In this study, the finite element and smoothed-particle hydrodynamics (FE-SPH) adaptive method was used to reproduce experiments on DebriSat under hypervelocity impact. The development and stabilization process of the debris cloud, as well as the damage and response process of the satellite, were reproduced. Compared with the experimental results, although the cumulative number of fragments is relatively small, the trend of the quantity distribution is consistent with the experiment. In addition, the area-to-mass ratio distribution of the fragments shows good agreement with the experimental results and theoretical prediction. The damage, destruction, and failure process of the satellite can be divided into two stages: material and structural response stages.
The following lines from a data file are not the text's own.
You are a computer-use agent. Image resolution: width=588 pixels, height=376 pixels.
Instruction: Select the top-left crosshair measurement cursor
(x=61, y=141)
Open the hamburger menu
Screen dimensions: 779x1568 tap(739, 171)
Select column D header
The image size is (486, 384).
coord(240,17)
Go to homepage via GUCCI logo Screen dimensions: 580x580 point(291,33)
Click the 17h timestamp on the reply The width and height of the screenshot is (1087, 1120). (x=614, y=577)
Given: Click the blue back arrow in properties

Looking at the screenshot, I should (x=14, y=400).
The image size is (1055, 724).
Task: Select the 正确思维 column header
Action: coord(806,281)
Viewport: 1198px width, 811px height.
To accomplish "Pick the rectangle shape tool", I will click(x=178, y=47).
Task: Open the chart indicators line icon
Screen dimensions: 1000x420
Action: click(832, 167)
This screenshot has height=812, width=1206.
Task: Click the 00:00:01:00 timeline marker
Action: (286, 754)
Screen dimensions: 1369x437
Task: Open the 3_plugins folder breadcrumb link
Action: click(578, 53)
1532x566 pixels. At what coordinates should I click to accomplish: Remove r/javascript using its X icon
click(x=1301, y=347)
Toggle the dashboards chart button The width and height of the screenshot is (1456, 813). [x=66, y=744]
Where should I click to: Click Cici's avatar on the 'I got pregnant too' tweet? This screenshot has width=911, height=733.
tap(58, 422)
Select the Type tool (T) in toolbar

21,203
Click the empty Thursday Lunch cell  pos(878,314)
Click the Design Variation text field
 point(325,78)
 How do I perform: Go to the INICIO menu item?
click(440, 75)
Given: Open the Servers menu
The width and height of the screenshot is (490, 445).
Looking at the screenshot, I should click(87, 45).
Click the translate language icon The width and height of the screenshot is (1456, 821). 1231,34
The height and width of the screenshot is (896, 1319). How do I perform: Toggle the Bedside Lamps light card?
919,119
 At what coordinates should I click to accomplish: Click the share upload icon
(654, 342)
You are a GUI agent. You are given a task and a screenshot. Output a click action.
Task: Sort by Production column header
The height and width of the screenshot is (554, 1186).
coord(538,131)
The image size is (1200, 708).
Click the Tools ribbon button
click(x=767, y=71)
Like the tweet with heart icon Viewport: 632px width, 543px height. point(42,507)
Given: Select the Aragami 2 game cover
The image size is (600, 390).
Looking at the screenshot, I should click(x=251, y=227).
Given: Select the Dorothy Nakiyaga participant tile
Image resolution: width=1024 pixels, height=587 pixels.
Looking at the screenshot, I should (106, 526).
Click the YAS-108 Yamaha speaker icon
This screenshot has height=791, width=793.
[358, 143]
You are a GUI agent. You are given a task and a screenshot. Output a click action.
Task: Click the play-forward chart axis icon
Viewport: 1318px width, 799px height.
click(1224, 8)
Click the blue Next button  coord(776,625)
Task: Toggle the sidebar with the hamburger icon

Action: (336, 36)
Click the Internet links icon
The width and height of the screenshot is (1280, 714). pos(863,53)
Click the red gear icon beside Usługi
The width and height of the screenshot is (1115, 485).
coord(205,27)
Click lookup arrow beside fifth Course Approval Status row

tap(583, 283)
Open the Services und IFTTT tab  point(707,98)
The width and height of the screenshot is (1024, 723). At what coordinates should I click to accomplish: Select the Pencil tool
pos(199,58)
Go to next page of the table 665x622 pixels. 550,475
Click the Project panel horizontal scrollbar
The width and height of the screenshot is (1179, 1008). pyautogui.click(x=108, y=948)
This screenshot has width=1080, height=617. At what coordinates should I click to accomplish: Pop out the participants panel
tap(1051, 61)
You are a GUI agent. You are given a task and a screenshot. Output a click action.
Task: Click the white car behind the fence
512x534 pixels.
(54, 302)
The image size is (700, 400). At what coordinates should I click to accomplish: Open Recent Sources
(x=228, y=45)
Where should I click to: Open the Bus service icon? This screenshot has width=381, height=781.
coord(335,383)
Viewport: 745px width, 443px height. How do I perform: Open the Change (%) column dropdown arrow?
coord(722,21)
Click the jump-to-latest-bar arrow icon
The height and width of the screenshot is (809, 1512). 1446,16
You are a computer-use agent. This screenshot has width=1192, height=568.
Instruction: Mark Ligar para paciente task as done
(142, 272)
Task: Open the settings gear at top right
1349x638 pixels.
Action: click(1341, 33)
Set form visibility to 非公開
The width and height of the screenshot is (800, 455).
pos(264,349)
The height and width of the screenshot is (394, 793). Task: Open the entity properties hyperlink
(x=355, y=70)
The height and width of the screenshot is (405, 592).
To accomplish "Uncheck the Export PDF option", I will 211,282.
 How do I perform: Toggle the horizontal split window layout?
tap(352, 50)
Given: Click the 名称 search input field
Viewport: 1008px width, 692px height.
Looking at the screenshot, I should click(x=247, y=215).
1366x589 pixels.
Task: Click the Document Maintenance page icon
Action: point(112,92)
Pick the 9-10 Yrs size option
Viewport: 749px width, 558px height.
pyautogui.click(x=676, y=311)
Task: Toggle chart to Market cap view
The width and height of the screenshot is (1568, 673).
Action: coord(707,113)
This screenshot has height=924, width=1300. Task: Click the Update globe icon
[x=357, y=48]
In the material response stage, the satellite is directly destructed by the debris cloud, with worse damage caused by the Domino Effect. The failure modes in this stage include perforation, bending, and bucking of satellite components. The structural response stage is mainly caused by the inertial motion of satellite components, with failure modes primarily involving the connection failure between components and the bending deformation of internal components. In this stage, the overall structure of the satellite is stretched or compressed, resulting in the final disintegration. It was found that the FE-SPH adaptive method is suitable for the full-scale simulation of complex satellites, and the real shape of fragment features can be obtained, providing new ideas for studying the satellite breakup mechanism. The results indicate that the material response primarily causes damage to the satellite components, while the structural response is the main factor of the damage to the overall satellite structure.